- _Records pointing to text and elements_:
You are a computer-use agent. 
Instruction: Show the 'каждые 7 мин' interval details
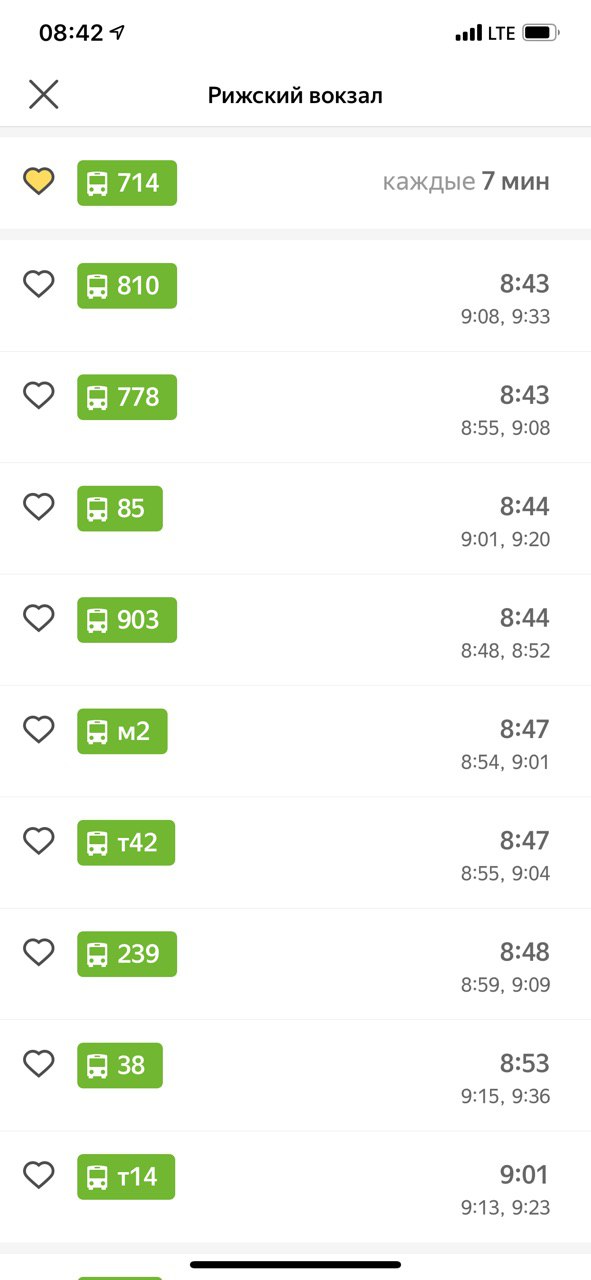coord(466,182)
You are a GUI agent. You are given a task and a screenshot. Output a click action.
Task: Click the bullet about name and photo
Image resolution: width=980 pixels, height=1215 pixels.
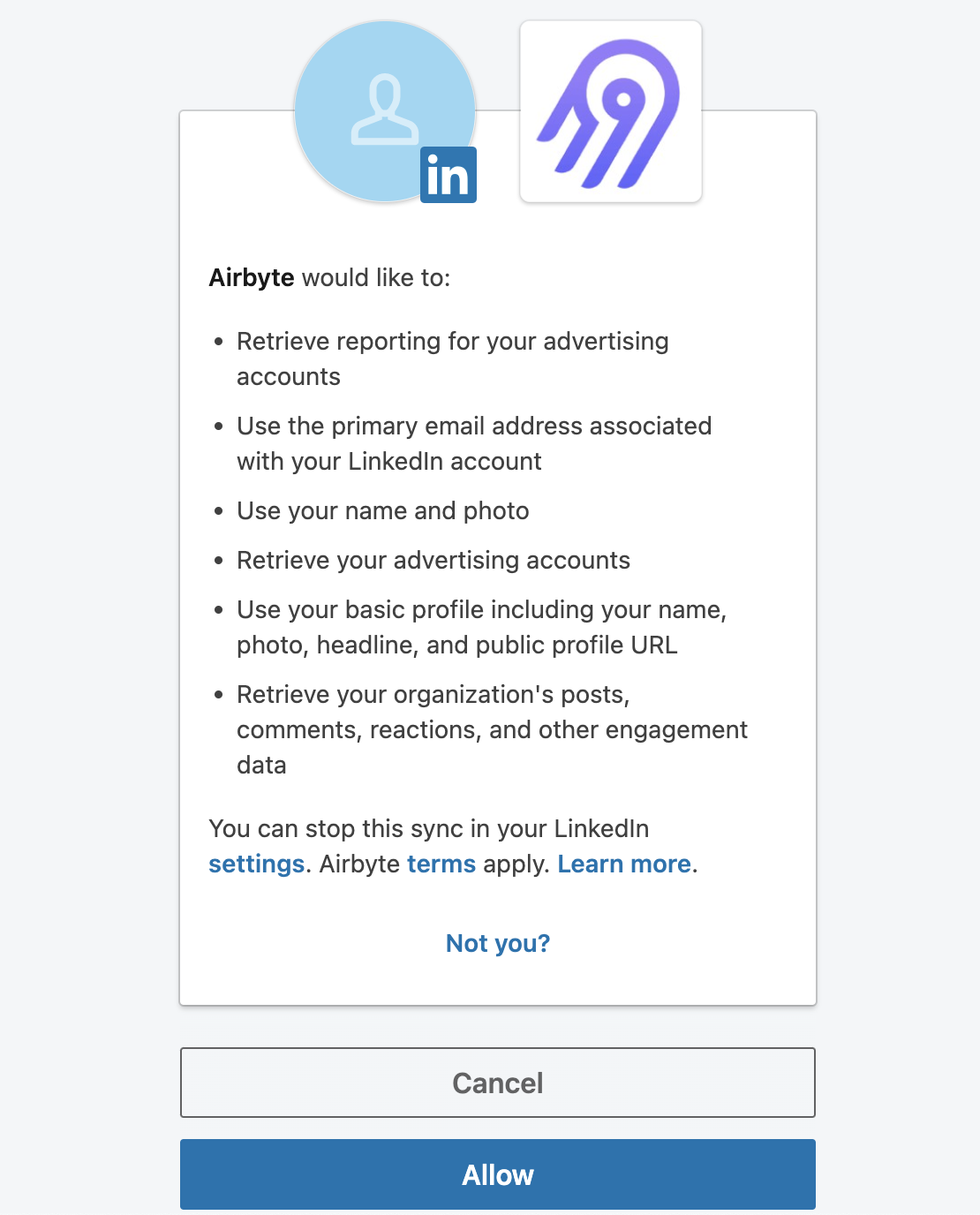tap(382, 510)
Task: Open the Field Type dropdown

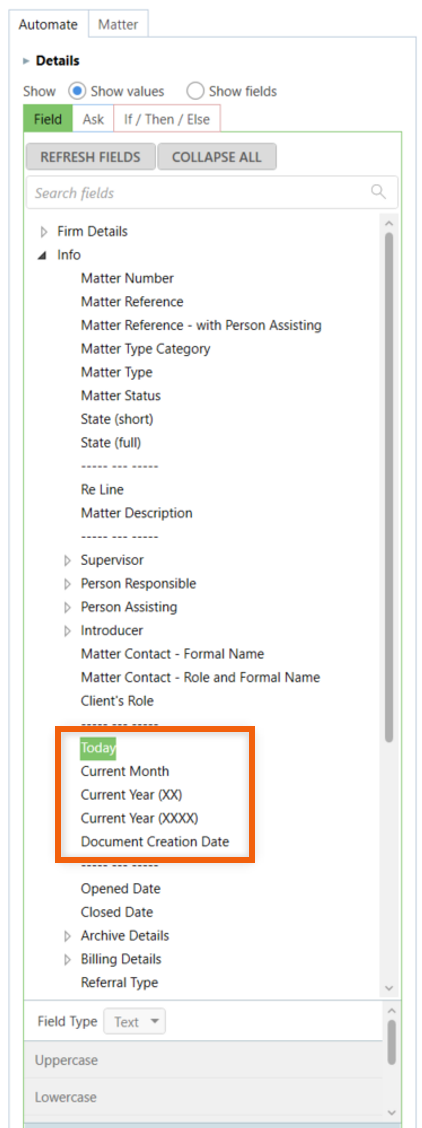Action: click(135, 1022)
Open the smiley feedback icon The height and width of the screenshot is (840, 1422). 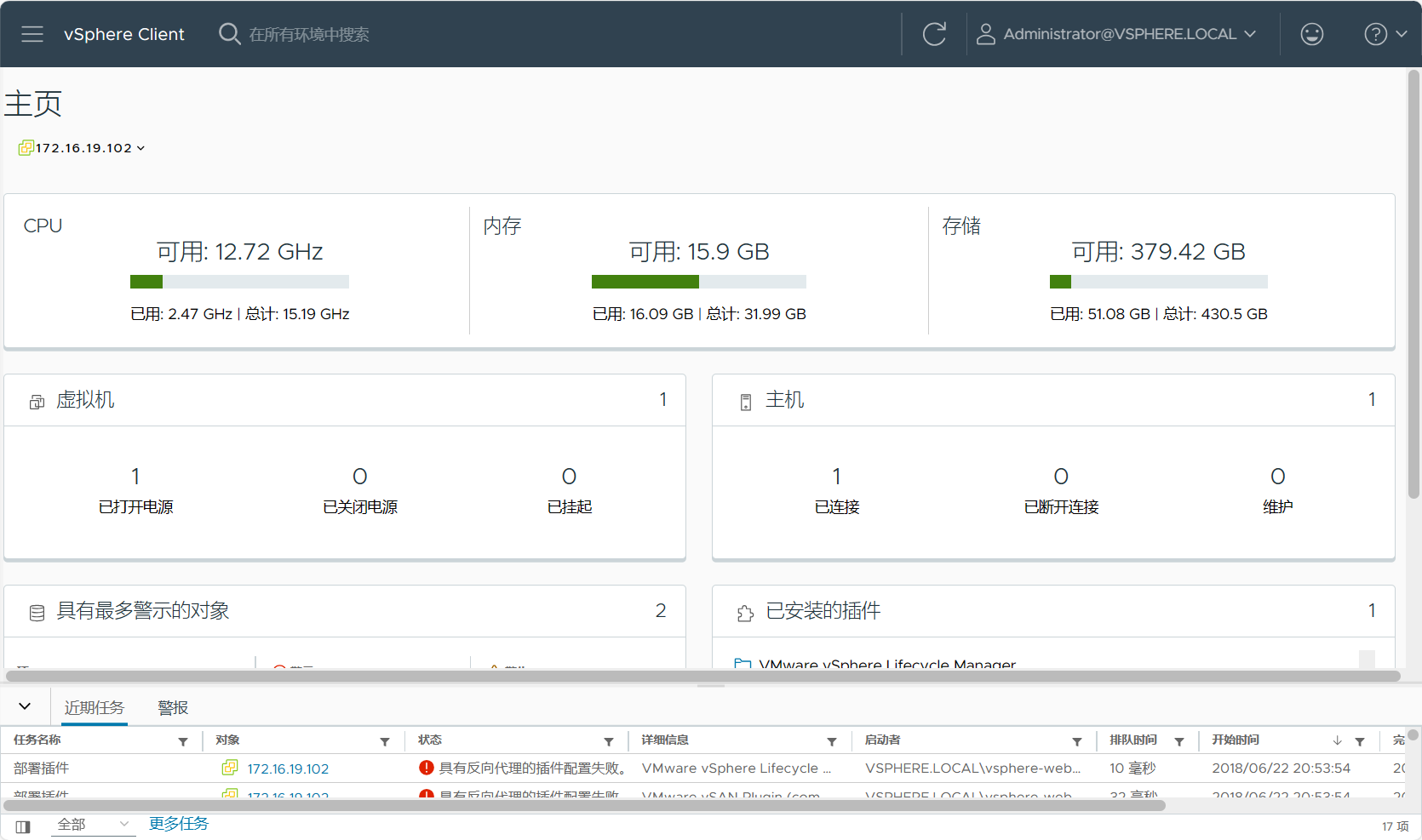[1311, 34]
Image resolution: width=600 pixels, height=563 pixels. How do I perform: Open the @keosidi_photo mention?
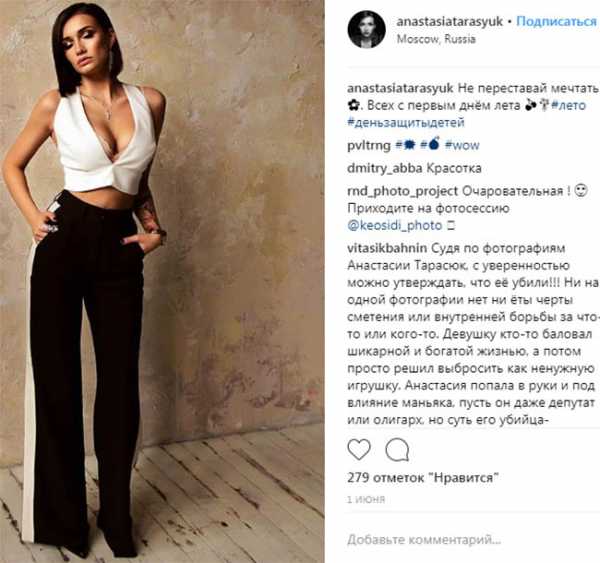(395, 226)
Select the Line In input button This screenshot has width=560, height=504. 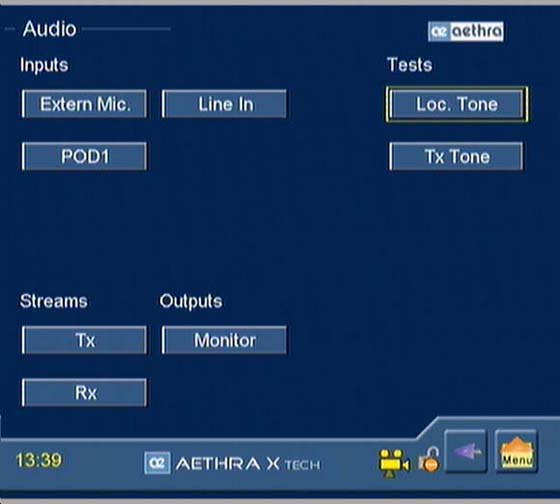[x=224, y=104]
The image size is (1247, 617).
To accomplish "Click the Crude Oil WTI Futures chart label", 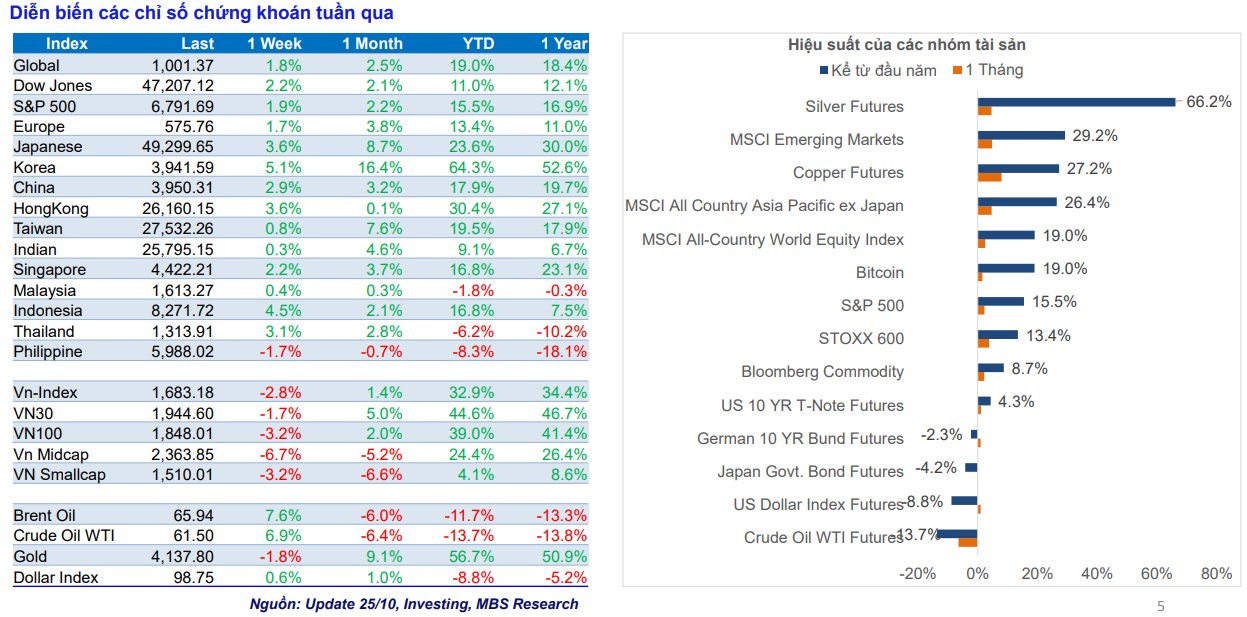I will tap(823, 538).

- _What to do_: Collect every line above that contains the string "pixels". Case counts.

- _Exercise output_:
Image resolution: width=980 pixels, height=1215 pixels.
Image resolution: width=600 pixels, height=563 pixels. How do I perform: Open the @keosidi_photo mention?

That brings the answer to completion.